Man wüsste gern, wie sich die Parteien auf diese Not einrichten, was sie zu tun gedenken. Doch die Politik feiert Wahlkampf- Party. Als wäre nichts. Als gäbe es noch reichlich zu verteilen. Es ist ein Festival der Verantwortungslosigkeit, eine Konfettiparade der Täuschung. Und alle nehmen daran teil, ausnahmslos. Deutschland, einig Wunderland. Ein Phantomland der Politik. So irreal war Wahlkampf noch nie.

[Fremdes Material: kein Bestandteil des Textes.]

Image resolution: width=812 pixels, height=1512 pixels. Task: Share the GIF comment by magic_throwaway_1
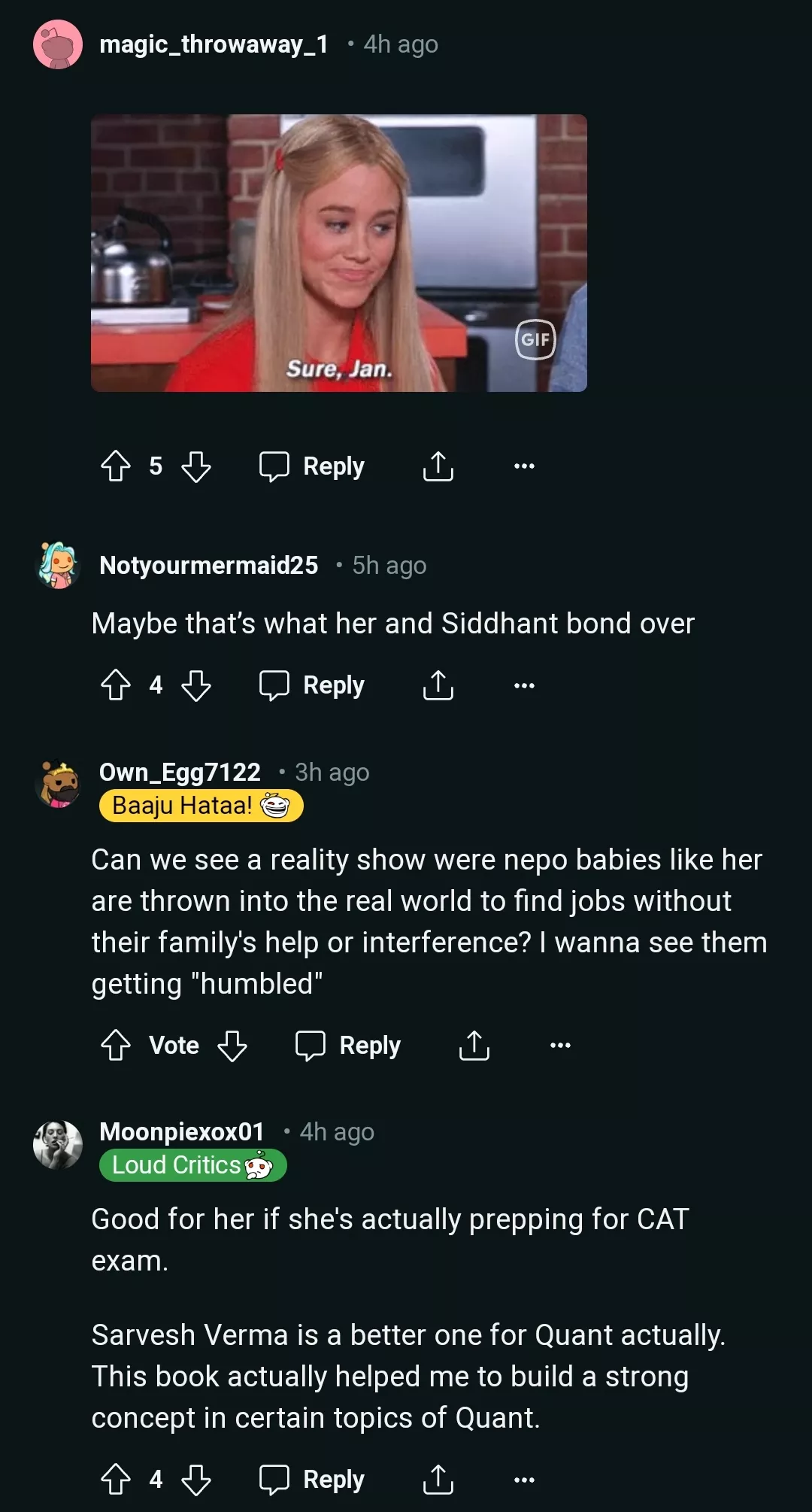click(438, 466)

Siegt Angela Merkel, hat sie diesen Sieg auch gekauft - und die SPD hat ihn mit bezahlt. Vor vier Jahren hätte Merkel mit Ehrlichkeit um ein Haar verloren, diesmal hat sie sich zur Verschleierung entschlossen. "Die Welt hat über ihre Verhältnisse gelebt", sagt die Kanzlerin zur Finanzkrise. Und verspricht nun selbst die Fortsetzung: Senkung der Einkommensteuern, Erhöhung von Kindergeld und Kinderfreibetrag, Betreuungsgeld für Eltern, kostenlose Kindergartenplätze, höheres Schonvermögen für Hartz-IV-Empfänger, Mindestrente über dem Existenzminimum, höhere Renten für Mütter, Steuergeld für die Krankenkassen, frische Subventionen für die Bauern. Wer das Wahlprogramm der Union liest, reibt sich die Augen. Die SPD ist bescheidener, aber auch sie verspricht mehr: niedrigerer Eingangssteuersatz, 300 Euro pauschal für jeden, der keine Steuererklärung abgibt.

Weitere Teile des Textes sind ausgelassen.